I would like to know if is considered proper Terraform coding standards to use some sort of encapsulation form to manipulate variables type.
IMO, this the correct way of using variables:
provider "aws" {
allowed_account_ids = account_ids
region = "us-east-1"
}
variable "account_ids" {
description = "List of account IDs"
type = list(string)
default = ["1234567890"]
}
I believe this is an improper way and should not be used:
provider "aws" {
allowed_account_ids = [account_id]
region = "us-east-1"
}
variable "account_id" {
description = "Account ID"
type = string
default = "1234567890"
}
Can you please let me know what is the best practice for variables types usage and if the second example case should or should not be used and why?
Hi @fmunteanu,
Aside from a small correction that the reference to the variable would be e.g. var.account_id rather than var.account_ids, this doesn’t seem like a question that can be answered as posed because it’s too general.
As a module author, your job is to design a suitable abstraction to solve some problem, part of which is defining the inputs and outputs of that abstraction that make sense for the problem at hand. Without knowing what this module is for, it’s impossible to say which of those two designs is “correct”.
With that said, I would agree that the first example you shared is more general: it would mean that the module you are writing could be used in both a single-account and in a multi-account environment, with the caller making the decision of how many account ids to set.

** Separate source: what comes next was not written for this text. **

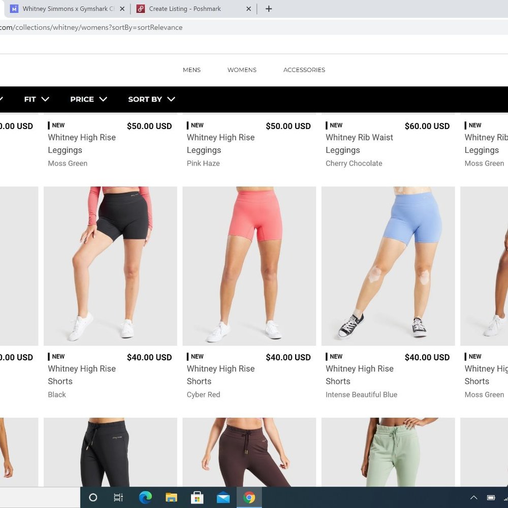Close the Create Listing Poshmark tab
508x508 pixels.
248,9
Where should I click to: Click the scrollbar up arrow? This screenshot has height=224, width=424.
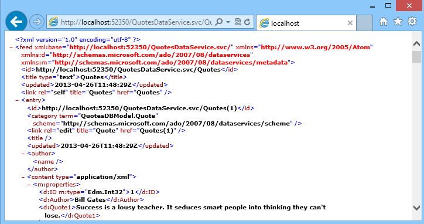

On the other hand, the first design also introduces the possibility of the caller setting the variable to [], which would (I think) effectively disable the allowed_account_ids mechanism. That might be considered harmful if the purpose of your abstraction here is to force the caller to be explicit about which account it’s intending to work with.
Thanks for the reply @apparentlymart. I was actually inquiring if is considered a bad Terraform code practice to encapsulate a variable into list brackets, like I demonstrated into second example.
Hi @fmunteanu,
Again, I’m not really sure I can answer the question as stated. If you are taking a single string as input but populating an argument that needs a string then I’m not sure what would be better than constructing a list as you showed.
I’m sensing that there’s some additional context to your question that I’m not aware of… the answer to this will always contextual, so my first answer was my attempt to guess the context you meant, like “Is it considered bad Terraform practice to populate a resource/provider/etc argument using an input variable of a more restrictive type?”, to which my answer was essentially “no, that’s fine, and in fact it can be better in some situations.”
If you have a different situation in mind and are able to describe it then I’m willing to take another attempt at answering, but I’ll caution that it’s unlikely that the answer to any question of this sort will be a simple yes or no, because what is a good or a bad approach always depends on what you are ultimately trying to acheive.